Clara Schumanns Verdikt vom symphonischen Charakter bestätigt vor allem der erste Satz. Das im Unisono vorgestellte Hauptthema entfaltet sich in einem fast erdrückend straffen, kompromisslosen Spannungsbogen – vom zaghaften Beginn über die rhythmische Verkürzung zu einer nervösen Sechzehntelfigur bis hin zur Entladung im kraftvollen Tuttiklang von Klavier und Streichern. Darauf folgen: ein zweites f-Moll-Thema klagenden Charakters, ein gespenstisches Zwischenthema in cis-Moll, aus dem sich über Cis-Dur das gesangliche Seitenthema in Des-Dur entwickelt, sowie eine an Schubert erinnernde Schlussgruppe. Die Durchführung beruht wiederum auf einem scheinbar neuen synkopischen Motiv, das jedoch aus dem Kopfmotiv des Satzes abgeleitet ist. Letzteres beherrscht alle Formteile, indem es die symphonische Fülle der Themen bändigt und immer wieder auf den motivischen Kern zurückführt, geichsam auf den Grund der Tragödie. In der Coda bricht sich das Hauptmotiv dann rücksichtslos Bahn – buchstäblich bis in den letzten Takt hinein.

Das Andante ist unverkennbar eine Hommage à Schubert. In schlichter dreiteiliger Liedform lösen ein Ländler des Klaviers und eine innige Melodie der Streicher einander ab.

Scherzo und Finale verweisen auf einen Komponisten, mit dem Brahms selten in Verbindung gebracht wird: Richard Wagner.

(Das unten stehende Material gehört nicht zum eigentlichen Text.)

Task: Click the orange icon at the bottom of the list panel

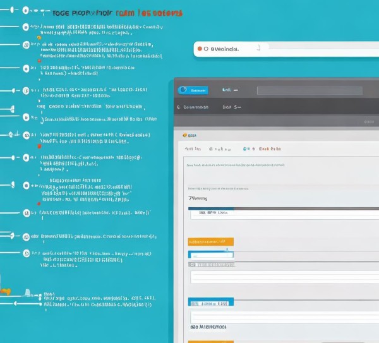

Das hämmernde Motiv des Scherzos erinnert an Wagners Darstellung der unterirdischen Kluft in der dritten Szene von Rheingold. Bei Brahms entwickelt sich auf der Basis dieses pochenden Motivs ein Satz von verblüffender Motorik und grandioser Virtuosität. Als Vorbild für den formalen Aufbau hat der britische Musikforscher Donald Tovey das Scherzo aus Beethovens Fünfter Symphonie erkannt. Auch dies kann man beim Hören nachvollziehen – in den Steigerungen des Mollhauptteils ebenso wie im kurzen Dur-Mittelteil.

Die langsame Einleitung des Finales streift durch ihre exzessive Chromatik wiederum Wagner – die Harmonik des Tristan; Ludwig Finscher hörte hier Ähnlichkeiten zu Wagners Faust-Ouvertüre heraus. Daran schließt sich ein Rondo an, dessen Thema Brahms erneut aus seiner Bewunderung für Schubert heraus entwarf. Es ist dem Rondothema aus dessen Grand Duo für Klavier zu vier Händen auffallend ähnlich. Trotz aller thematischen Bezüge freilich erscheint der 30jährige Brahms gerade in diesem Finale als ein völlig selbständiger Meister formaler Zusammenhänge, die mit äußerster Konsequenz entwickelt werden. Eine Stretta im Sechsachtel-Takt führt das Werk zum krönenden Abschluss.